Stored records:

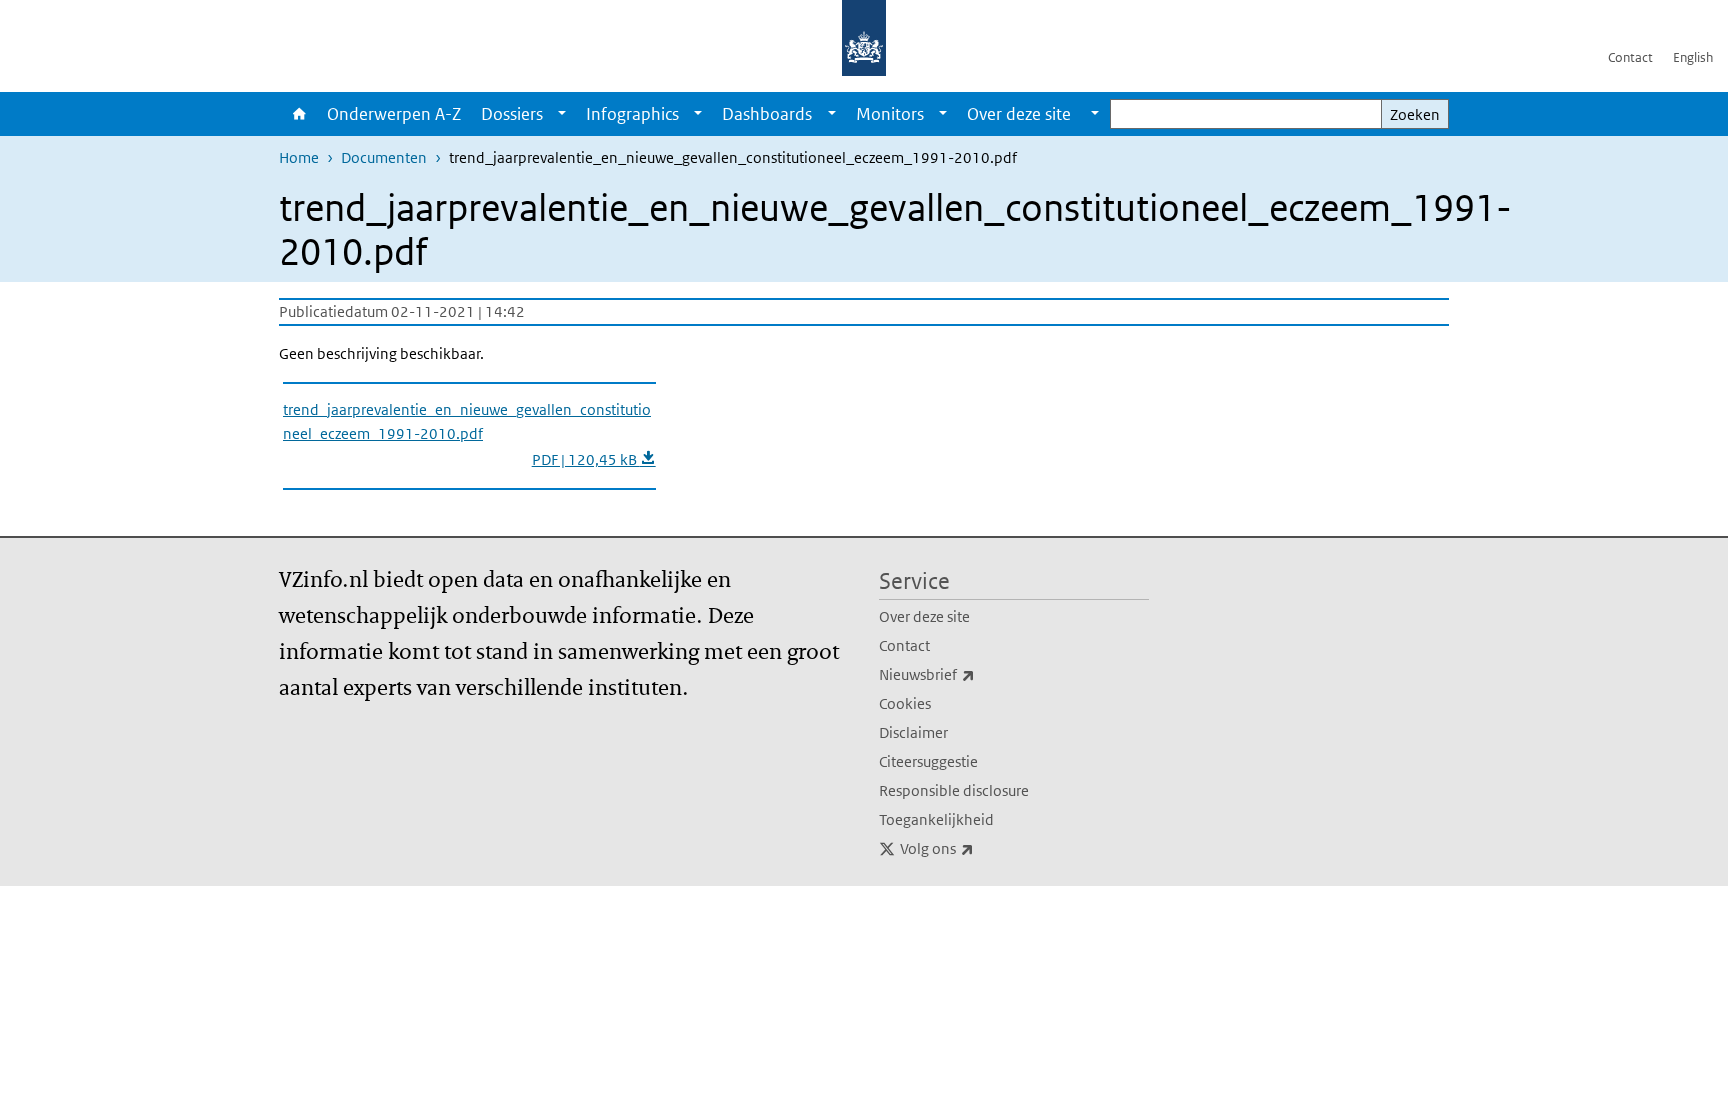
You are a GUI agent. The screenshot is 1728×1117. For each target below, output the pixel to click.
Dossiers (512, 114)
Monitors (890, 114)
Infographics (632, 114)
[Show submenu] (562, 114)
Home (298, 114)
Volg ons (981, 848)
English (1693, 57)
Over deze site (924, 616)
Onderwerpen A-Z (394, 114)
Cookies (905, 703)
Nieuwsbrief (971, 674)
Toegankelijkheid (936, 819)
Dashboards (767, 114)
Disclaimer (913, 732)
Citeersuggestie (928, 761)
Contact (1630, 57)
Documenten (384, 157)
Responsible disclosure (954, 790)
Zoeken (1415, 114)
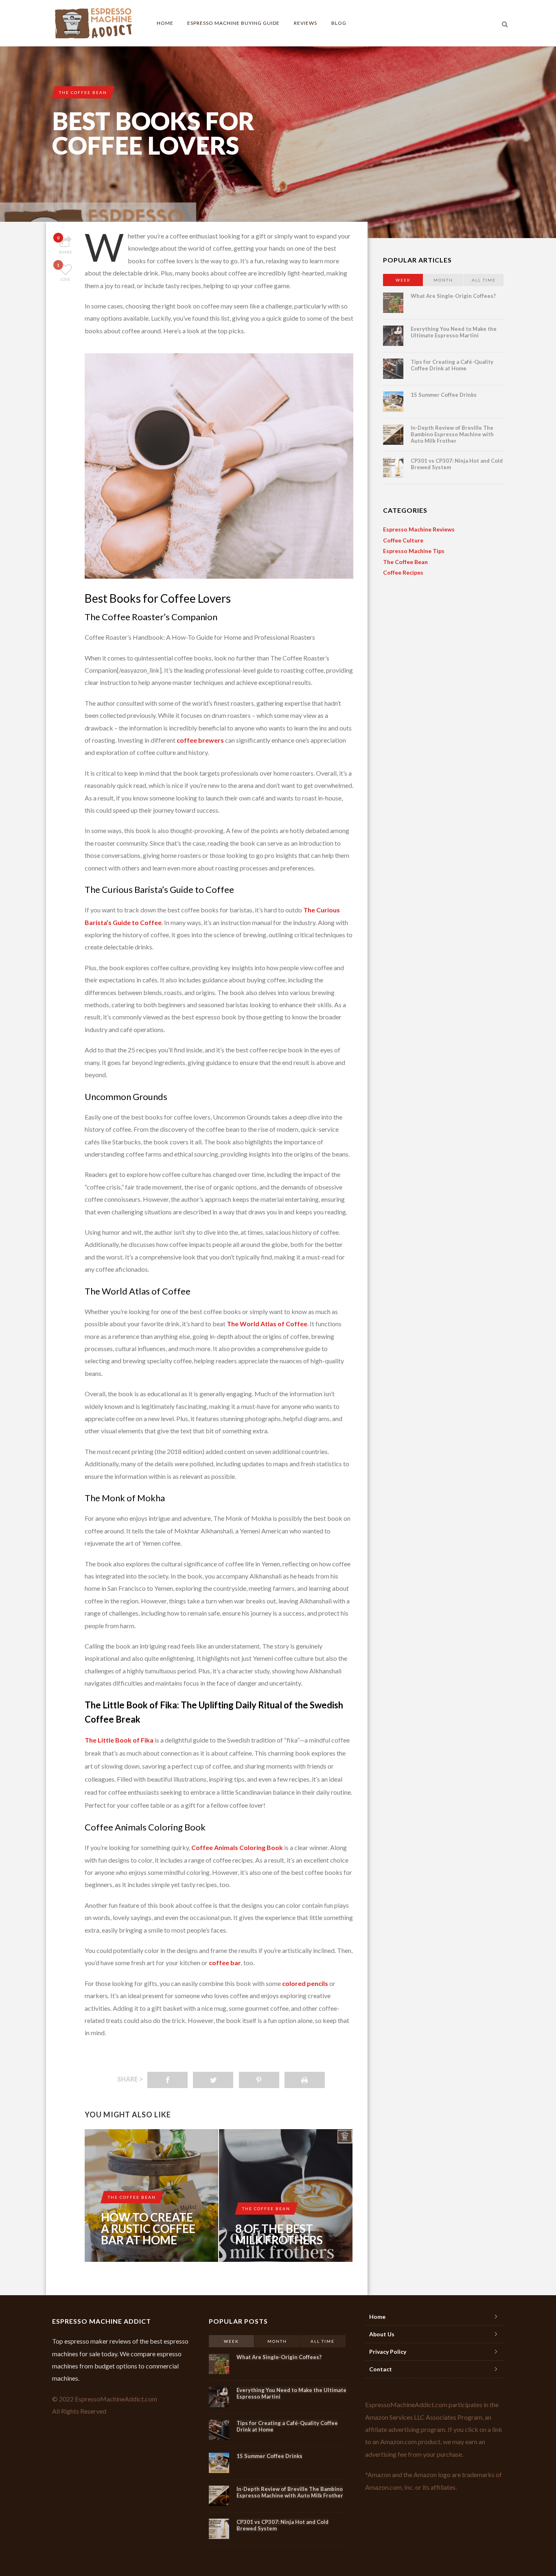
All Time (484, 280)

EXERCISE REQUIREMENTS: Once the line containing "Over deze site (924, 616)" has been found, write out exactly that line and each one after it through the end of the data, leaving out every picture.

PROBLEM SOLUTION:
Over deze site (924, 616)
Onderwerpen A-Z (394, 114)
Cookies (905, 703)
Nieuwsbrief (971, 674)
Toegankelijkheid (936, 819)
Dashboards (767, 114)
Disclaimer (913, 732)
Citeersuggestie (928, 761)
Contact (1630, 57)
Documenten (384, 157)
Responsible disclosure (954, 790)
Zoeken (1415, 114)
All Time (484, 280)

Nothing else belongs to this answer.